#### [Data]
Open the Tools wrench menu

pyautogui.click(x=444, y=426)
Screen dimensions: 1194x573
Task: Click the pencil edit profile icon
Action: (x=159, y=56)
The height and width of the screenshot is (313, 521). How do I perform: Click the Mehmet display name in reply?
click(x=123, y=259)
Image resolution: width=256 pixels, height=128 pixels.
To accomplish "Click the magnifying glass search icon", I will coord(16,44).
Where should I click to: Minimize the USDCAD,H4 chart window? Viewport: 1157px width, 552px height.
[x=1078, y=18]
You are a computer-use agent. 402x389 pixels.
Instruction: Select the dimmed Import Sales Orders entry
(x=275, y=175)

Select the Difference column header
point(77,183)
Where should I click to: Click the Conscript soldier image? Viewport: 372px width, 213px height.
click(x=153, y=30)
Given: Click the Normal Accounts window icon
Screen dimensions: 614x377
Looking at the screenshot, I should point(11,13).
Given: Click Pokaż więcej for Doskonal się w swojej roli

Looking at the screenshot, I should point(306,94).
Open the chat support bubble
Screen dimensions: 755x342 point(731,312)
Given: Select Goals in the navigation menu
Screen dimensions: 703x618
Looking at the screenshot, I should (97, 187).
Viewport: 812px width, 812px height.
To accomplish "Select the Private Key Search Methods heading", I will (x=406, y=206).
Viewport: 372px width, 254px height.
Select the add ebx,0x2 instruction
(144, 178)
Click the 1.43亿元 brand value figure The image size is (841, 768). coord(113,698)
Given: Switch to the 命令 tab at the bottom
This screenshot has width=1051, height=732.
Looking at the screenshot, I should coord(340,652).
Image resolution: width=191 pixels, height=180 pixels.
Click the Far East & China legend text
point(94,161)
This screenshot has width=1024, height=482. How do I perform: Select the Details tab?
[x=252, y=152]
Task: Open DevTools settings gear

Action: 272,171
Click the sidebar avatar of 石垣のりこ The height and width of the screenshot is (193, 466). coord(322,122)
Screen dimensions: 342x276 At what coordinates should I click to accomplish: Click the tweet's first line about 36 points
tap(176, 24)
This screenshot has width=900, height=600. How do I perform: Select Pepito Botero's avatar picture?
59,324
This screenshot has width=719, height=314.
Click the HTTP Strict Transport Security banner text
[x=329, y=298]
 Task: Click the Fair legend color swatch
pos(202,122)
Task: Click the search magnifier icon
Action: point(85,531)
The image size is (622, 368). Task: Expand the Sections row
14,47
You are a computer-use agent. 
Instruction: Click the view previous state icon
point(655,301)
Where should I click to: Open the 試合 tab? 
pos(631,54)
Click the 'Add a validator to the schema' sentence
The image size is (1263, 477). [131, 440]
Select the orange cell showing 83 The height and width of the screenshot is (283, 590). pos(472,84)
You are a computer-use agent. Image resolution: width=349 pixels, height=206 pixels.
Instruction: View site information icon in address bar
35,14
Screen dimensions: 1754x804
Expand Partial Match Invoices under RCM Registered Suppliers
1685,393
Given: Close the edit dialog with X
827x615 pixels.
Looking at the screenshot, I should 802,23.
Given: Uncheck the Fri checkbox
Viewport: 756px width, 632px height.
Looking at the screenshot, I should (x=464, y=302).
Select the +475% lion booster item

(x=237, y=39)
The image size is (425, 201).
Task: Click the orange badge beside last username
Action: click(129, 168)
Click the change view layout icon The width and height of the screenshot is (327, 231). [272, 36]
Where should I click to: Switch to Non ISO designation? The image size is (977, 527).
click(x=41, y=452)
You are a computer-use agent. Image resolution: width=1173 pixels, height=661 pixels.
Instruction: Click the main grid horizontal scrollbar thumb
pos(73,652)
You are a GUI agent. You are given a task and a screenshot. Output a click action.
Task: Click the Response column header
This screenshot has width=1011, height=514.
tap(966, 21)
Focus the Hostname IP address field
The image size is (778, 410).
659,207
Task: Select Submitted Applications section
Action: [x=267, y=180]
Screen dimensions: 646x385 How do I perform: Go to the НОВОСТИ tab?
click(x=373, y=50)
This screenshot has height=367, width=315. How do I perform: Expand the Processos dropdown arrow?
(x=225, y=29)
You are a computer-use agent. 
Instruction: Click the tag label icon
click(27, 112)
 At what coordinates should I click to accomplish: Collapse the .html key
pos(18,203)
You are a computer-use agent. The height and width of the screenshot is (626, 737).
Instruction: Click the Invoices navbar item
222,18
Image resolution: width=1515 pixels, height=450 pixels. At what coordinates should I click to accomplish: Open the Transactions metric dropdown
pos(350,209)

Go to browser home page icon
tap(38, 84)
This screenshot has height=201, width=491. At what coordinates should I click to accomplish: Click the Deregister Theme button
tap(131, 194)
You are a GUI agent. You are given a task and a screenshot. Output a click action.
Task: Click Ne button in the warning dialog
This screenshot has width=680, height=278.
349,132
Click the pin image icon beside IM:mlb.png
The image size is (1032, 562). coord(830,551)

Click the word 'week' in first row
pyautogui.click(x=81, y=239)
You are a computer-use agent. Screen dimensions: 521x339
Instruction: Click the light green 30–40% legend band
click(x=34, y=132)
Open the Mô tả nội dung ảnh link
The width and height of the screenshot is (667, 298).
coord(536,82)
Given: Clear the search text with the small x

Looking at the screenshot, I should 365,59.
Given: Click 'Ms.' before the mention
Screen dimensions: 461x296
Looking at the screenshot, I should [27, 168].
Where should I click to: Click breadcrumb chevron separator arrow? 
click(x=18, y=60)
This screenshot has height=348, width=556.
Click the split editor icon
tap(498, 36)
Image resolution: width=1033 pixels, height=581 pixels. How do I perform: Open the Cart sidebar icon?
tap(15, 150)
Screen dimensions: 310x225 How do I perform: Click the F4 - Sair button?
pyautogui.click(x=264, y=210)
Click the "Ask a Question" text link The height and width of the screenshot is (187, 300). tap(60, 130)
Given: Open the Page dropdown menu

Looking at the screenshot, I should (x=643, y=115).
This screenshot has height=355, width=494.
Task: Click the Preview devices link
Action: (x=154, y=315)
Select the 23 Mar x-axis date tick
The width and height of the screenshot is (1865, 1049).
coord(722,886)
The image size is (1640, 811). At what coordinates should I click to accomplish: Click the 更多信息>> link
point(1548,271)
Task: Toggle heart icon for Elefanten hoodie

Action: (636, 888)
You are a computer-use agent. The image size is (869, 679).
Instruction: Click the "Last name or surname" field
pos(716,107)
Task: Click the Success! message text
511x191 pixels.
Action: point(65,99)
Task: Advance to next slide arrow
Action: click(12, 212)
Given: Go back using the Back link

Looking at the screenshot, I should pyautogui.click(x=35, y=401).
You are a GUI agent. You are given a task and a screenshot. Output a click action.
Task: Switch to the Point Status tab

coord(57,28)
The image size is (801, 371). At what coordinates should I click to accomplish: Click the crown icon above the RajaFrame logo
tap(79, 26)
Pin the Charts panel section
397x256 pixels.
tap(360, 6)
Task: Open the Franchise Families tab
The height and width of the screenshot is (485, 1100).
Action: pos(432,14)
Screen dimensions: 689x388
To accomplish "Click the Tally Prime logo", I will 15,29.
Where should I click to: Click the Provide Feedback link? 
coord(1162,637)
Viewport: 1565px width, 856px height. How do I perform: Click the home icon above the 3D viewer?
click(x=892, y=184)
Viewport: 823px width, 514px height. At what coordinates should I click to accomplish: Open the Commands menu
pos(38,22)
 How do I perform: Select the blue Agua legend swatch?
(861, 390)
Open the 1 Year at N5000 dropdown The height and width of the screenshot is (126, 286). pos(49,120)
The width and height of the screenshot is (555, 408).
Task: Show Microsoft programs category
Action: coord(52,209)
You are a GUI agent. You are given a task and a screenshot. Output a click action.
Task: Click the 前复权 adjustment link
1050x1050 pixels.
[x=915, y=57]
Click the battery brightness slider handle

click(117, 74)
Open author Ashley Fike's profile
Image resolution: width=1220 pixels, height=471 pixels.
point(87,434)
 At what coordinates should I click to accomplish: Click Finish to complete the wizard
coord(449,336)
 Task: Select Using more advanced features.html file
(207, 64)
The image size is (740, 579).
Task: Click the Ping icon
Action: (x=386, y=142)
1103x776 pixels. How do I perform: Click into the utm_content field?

#### [Task statement]
If a line in the entries above contains "dialog", include it in the count, then report only the total.

#### [Exercise output]
2